# Nouveau Sceptre



## Dalepenkala (Jan 20, 2013)

Hello all!  I'm not a big fountain pen seller. I sell one occasionally here and there.  I have a customer that bought a broadwell nouveau sceptre from me that came with a broad nib.  He would like fine point or maybe a med point for the pen.  It don't look like Penn State has other nibs for the pen.  Is there any company' that offer nibs for this pen that are direct replacements for this pen?

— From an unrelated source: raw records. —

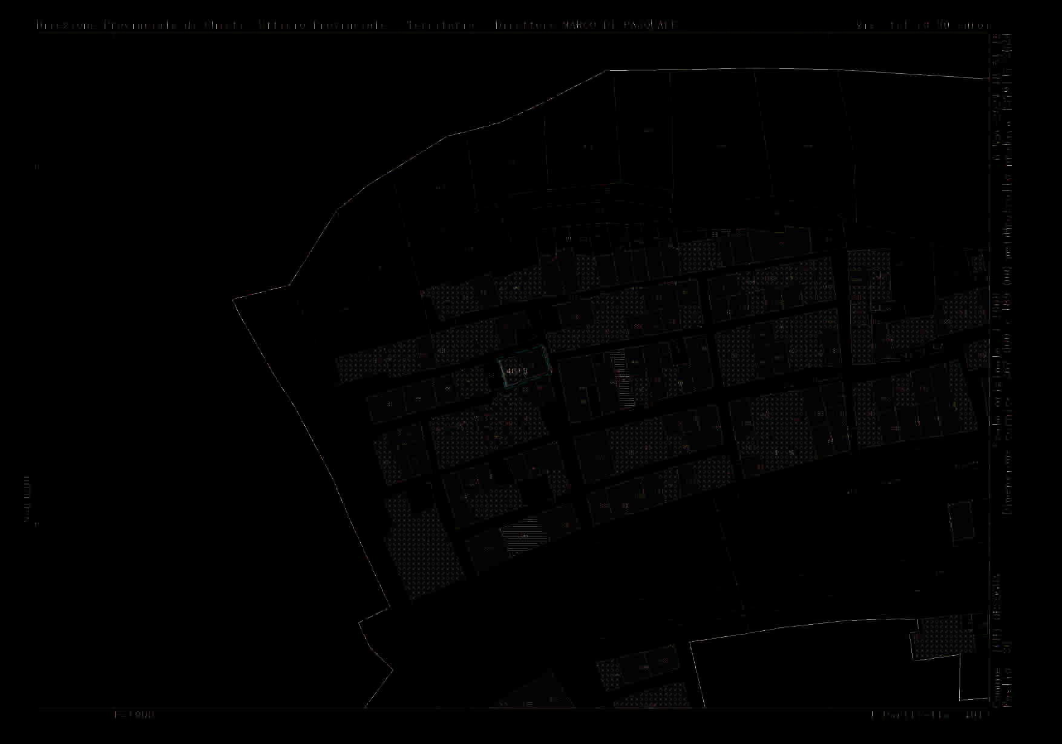Select the small isolated rectangular parcel at right
1062x744 pixels.
coord(960,521)
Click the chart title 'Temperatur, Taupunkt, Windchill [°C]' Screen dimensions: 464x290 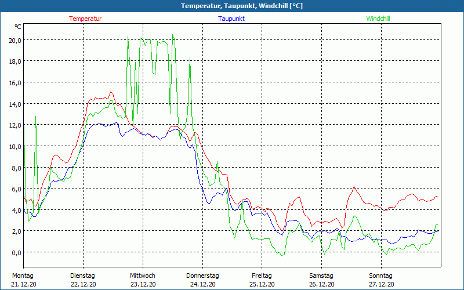tap(233, 6)
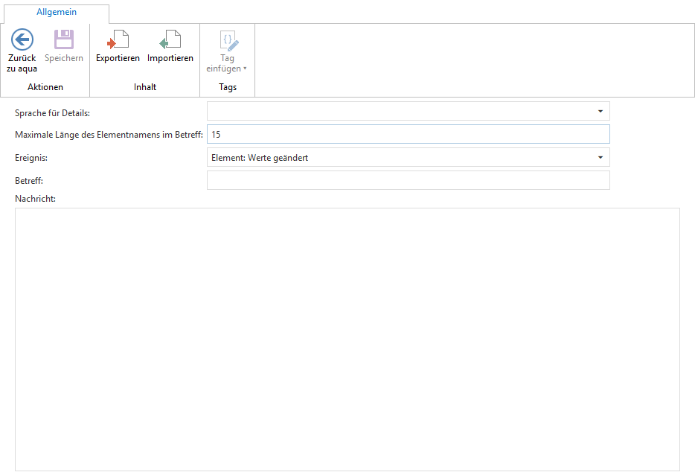Focus the maximum element name length field
The width and height of the screenshot is (695, 475).
point(408,134)
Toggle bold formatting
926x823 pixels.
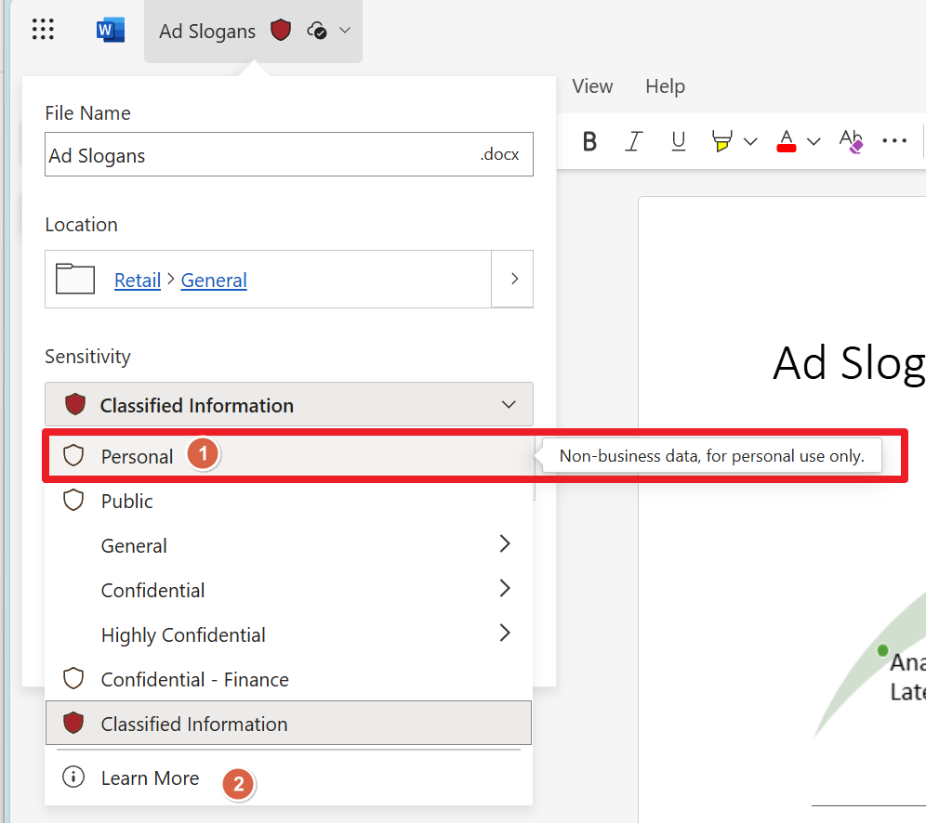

I'm sorry if this is a dumb question but as I said I do not no a lot about FP's?

Thanks in advance!


----------



## Brooks803 (Jan 20, 2013)

You can buy #5 replacement nibs. That's the size you'll need for this kit. There are a couple options for you. Indy-Pen-Dance and Classicnib.com both sell Bock nibs that would work. There is also Miesternibs.com that have various #5 nibs for sale.


----------



## Dalepenkala (Jan 20, 2013)

Hello Jonathon
Thanks for the info on the nibs!  I'll check that out!

Much appreciated!


----------



## Randy Simmons (Jan 23, 2013)

He beat me to it!

The Bock nibs are definitely gonna be the best bang for your buck. 

classic nib definitely has better prices, and there is a link (you can search this forum, or talk to oklahoman) to a video on changing kit nibs.

Randy


----------